- Your objective -
Take the entries below and print only the lines from the one with "Task: Open Properties via the wrench icon" through the one with "Image resolution: width=715", exactly as they stand, both ends included.

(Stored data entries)
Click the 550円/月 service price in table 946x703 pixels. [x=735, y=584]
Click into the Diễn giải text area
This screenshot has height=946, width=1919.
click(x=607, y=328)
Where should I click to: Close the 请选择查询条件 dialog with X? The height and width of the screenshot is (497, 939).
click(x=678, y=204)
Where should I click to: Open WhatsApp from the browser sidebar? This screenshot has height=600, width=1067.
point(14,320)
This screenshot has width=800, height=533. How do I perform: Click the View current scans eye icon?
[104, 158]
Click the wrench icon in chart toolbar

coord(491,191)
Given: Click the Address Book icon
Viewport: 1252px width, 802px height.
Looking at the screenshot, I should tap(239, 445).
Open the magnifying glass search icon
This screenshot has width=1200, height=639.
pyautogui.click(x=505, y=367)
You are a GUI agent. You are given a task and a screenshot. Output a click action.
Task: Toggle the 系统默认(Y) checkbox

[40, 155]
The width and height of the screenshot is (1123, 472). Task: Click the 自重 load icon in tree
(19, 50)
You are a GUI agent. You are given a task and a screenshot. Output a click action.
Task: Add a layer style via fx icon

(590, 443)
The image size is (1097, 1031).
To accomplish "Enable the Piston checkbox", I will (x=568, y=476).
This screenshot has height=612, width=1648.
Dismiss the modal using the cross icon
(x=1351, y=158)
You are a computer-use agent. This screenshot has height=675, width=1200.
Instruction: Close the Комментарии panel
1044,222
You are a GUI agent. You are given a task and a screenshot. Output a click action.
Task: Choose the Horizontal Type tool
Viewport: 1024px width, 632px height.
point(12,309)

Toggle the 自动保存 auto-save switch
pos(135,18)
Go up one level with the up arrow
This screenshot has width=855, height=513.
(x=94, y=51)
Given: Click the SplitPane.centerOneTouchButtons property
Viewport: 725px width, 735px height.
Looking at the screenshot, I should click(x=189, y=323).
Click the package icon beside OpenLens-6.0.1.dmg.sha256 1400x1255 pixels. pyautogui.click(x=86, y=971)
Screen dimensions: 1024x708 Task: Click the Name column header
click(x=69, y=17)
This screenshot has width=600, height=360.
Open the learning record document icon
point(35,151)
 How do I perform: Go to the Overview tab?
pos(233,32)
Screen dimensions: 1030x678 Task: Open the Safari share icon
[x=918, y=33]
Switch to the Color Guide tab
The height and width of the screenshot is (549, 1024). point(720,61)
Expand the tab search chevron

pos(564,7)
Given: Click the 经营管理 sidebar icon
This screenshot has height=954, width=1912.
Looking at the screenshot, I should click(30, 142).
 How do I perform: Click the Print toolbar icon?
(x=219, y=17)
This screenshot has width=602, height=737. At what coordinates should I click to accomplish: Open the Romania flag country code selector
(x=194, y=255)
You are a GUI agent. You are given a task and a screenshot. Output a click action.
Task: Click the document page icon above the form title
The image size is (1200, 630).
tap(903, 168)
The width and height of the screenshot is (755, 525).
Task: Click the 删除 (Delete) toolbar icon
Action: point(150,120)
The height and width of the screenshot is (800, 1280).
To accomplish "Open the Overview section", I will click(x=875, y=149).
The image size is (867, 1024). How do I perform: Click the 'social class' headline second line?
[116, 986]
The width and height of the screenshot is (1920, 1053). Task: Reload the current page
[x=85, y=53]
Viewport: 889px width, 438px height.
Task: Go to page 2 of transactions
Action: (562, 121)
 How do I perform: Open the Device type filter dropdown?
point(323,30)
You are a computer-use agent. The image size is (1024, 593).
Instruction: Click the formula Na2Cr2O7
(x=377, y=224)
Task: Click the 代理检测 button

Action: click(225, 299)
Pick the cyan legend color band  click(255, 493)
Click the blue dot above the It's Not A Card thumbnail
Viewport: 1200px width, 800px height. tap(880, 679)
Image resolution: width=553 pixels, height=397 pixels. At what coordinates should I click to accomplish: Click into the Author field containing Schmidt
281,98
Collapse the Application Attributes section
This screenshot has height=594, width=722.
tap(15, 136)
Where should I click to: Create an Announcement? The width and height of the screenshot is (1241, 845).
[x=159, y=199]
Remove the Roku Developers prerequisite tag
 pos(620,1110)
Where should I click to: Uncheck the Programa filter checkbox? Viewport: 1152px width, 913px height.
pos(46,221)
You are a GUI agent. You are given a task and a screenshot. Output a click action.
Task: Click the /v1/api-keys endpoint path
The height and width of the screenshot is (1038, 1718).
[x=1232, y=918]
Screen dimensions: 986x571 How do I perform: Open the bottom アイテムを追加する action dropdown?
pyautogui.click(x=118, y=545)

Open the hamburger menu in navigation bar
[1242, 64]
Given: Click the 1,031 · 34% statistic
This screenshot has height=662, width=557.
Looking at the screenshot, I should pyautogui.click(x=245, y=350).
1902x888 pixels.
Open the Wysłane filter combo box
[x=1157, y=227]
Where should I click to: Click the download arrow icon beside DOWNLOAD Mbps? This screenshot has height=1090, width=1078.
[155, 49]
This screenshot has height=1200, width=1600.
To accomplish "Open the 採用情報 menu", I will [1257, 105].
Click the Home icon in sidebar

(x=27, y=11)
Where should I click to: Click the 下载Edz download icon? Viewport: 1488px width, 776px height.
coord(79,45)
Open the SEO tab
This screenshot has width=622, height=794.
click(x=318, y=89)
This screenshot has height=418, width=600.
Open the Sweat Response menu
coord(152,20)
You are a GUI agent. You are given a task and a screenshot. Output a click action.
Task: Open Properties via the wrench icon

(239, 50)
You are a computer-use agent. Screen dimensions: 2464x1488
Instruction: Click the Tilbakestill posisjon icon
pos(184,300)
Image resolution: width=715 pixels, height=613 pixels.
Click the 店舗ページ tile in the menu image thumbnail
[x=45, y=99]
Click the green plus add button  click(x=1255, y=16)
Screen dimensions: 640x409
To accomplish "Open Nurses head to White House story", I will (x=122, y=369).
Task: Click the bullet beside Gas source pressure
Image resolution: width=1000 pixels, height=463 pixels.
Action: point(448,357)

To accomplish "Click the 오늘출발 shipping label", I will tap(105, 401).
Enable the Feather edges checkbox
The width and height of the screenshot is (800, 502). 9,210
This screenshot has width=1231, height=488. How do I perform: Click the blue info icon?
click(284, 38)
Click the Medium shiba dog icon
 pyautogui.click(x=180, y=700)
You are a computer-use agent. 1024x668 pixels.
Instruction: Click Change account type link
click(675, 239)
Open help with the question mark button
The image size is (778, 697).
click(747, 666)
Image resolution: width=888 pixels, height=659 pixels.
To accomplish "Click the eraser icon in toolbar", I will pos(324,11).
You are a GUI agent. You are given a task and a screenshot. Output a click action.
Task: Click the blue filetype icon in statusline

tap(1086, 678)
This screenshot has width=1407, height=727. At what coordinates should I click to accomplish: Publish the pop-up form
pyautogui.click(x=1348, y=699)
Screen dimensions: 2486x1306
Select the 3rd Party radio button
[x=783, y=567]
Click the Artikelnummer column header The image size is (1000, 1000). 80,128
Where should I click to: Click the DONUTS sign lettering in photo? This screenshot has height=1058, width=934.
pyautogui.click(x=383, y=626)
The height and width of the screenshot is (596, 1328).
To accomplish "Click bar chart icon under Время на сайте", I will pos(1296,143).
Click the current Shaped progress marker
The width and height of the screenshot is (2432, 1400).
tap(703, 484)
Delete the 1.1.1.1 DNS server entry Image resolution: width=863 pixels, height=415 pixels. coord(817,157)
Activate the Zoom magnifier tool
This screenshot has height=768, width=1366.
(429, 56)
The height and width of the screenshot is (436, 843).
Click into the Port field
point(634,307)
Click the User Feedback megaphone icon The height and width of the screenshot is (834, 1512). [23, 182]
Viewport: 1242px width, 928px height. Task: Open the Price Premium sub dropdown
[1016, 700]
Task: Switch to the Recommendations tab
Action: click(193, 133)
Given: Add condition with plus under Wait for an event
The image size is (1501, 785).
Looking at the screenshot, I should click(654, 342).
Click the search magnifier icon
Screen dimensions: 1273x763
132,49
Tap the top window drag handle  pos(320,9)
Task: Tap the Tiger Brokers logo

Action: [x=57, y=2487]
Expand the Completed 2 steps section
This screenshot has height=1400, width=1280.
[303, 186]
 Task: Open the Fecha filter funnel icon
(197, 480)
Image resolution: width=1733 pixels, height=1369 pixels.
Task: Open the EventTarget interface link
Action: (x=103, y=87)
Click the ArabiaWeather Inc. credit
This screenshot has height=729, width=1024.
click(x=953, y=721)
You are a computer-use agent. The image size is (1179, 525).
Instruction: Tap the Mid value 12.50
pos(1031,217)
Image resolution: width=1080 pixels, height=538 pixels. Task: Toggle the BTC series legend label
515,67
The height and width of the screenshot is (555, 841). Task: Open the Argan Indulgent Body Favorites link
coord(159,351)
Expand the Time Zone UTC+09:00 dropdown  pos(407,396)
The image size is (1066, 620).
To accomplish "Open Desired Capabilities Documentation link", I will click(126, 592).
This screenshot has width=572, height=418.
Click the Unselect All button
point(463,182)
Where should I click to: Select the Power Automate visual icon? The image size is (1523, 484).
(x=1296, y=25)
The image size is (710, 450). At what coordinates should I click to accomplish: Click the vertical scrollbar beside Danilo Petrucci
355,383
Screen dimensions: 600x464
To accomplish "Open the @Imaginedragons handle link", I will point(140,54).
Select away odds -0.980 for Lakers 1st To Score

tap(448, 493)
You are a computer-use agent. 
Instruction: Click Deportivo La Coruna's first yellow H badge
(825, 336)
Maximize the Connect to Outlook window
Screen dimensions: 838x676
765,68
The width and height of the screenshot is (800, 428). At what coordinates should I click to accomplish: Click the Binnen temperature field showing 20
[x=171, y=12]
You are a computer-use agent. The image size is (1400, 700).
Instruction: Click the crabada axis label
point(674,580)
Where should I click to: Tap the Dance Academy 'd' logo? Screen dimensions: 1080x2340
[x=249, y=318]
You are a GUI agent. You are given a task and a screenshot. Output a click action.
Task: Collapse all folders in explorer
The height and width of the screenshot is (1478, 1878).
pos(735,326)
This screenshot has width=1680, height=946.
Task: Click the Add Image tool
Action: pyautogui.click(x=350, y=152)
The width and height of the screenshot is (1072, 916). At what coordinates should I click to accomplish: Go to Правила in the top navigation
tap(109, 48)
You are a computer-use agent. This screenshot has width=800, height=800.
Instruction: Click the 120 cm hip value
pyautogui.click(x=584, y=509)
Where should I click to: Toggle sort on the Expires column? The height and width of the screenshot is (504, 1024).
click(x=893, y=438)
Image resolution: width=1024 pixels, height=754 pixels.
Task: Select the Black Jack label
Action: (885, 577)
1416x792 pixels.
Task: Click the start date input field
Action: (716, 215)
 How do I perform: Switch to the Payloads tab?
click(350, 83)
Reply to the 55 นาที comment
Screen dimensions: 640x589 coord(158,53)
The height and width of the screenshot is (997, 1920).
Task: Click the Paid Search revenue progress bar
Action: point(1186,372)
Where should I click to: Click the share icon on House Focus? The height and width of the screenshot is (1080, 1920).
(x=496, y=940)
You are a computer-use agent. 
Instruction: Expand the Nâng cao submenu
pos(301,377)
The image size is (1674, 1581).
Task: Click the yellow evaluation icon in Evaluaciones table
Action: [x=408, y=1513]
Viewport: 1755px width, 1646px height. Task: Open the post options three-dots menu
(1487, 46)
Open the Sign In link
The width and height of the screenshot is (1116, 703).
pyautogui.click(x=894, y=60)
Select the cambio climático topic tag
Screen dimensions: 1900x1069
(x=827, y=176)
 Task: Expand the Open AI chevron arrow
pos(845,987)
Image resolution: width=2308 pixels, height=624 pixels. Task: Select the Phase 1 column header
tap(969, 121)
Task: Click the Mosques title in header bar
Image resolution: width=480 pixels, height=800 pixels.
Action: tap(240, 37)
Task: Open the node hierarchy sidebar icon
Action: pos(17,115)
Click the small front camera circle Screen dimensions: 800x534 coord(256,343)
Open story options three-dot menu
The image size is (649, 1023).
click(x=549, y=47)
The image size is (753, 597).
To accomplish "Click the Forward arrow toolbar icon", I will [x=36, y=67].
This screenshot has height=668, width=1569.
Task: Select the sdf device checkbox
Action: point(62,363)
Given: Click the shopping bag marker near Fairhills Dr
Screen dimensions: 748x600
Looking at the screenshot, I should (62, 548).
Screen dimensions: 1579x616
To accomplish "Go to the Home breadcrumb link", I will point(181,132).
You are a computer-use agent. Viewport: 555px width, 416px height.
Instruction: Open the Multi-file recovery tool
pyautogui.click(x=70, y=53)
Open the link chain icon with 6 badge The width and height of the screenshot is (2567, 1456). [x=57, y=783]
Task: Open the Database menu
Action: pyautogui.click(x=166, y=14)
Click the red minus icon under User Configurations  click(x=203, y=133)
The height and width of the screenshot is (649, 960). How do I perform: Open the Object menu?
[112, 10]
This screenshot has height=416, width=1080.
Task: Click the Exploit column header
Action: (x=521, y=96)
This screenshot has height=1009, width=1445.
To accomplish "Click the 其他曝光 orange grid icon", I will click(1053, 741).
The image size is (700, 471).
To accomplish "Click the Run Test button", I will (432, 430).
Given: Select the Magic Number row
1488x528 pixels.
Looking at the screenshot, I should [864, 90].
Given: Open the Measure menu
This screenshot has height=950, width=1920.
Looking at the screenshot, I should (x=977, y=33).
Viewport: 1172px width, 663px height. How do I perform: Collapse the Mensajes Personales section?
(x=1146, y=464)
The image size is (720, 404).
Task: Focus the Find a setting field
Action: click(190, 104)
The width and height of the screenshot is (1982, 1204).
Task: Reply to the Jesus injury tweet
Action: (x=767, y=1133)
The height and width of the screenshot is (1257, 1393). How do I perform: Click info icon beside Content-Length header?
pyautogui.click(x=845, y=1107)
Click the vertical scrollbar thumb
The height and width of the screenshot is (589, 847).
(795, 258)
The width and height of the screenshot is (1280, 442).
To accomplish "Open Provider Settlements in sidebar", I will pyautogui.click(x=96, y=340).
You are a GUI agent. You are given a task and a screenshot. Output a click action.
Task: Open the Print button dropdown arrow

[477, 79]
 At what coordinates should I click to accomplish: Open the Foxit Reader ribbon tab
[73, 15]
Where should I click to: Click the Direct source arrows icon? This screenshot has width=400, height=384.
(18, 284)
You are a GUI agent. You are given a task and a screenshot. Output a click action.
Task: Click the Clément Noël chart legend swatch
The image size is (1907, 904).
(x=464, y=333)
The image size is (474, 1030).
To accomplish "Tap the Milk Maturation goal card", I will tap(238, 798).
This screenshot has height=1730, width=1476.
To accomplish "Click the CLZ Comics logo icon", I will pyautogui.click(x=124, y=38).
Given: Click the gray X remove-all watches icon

- Task result -
Task: Open Properties via the wrench icon

(239, 50)
You are a computer-use agent. Screen dimensions: 2464x1488
Instruction: Click the Tilbakestill posisjon icon
pos(184,300)
Image resolution: width=715 pixels, height=613 pixels.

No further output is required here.